→ Your objective
Gather every line of the listing below that contains the word "header" and copy each one out in full.

→ Recorded information
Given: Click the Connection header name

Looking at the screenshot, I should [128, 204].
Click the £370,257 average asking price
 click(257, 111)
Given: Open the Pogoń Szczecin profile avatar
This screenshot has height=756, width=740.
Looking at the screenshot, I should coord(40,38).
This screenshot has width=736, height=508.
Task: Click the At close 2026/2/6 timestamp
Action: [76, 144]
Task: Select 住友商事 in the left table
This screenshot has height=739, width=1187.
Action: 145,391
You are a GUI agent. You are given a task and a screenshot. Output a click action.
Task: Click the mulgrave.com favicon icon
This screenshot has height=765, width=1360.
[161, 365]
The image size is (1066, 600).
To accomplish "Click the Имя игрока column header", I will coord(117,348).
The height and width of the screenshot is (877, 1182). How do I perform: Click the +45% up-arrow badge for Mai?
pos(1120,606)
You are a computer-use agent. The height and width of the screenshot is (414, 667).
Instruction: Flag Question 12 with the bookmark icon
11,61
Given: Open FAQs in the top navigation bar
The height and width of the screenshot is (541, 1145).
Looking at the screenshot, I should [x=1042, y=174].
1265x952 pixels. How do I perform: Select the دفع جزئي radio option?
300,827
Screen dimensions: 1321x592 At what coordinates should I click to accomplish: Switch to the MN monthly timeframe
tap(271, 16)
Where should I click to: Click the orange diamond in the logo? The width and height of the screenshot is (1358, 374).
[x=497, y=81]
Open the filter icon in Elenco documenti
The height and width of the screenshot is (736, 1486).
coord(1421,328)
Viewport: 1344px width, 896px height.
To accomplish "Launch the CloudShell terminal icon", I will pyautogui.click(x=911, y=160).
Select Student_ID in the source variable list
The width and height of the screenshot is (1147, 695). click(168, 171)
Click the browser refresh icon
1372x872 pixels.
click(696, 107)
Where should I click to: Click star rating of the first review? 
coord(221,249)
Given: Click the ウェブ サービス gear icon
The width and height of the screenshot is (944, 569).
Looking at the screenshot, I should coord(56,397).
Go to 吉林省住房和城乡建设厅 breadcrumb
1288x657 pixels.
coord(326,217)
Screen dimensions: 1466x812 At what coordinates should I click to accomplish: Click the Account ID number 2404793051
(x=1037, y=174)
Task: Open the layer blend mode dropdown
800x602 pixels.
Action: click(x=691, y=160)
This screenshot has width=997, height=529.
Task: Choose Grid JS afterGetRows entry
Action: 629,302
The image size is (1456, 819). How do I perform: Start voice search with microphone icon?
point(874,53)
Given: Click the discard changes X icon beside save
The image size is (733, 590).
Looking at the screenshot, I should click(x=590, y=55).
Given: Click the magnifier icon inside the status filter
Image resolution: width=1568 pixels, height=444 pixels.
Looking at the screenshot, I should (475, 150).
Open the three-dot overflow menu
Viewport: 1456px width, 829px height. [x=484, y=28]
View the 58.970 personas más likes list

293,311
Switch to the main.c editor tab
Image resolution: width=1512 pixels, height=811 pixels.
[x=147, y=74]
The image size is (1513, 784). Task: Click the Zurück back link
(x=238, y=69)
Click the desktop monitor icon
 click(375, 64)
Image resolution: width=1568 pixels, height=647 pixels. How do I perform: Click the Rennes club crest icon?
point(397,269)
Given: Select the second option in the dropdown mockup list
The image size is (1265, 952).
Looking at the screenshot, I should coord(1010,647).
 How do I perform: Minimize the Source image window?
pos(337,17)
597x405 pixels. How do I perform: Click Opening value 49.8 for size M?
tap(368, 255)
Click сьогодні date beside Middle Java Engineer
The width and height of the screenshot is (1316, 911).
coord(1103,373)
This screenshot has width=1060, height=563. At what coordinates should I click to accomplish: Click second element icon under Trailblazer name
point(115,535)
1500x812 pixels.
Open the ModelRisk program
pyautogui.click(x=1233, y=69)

→ Full answer
Given: Click the Connection header name
To accomplish "Click the Имя игрока column header", I will coord(117,348).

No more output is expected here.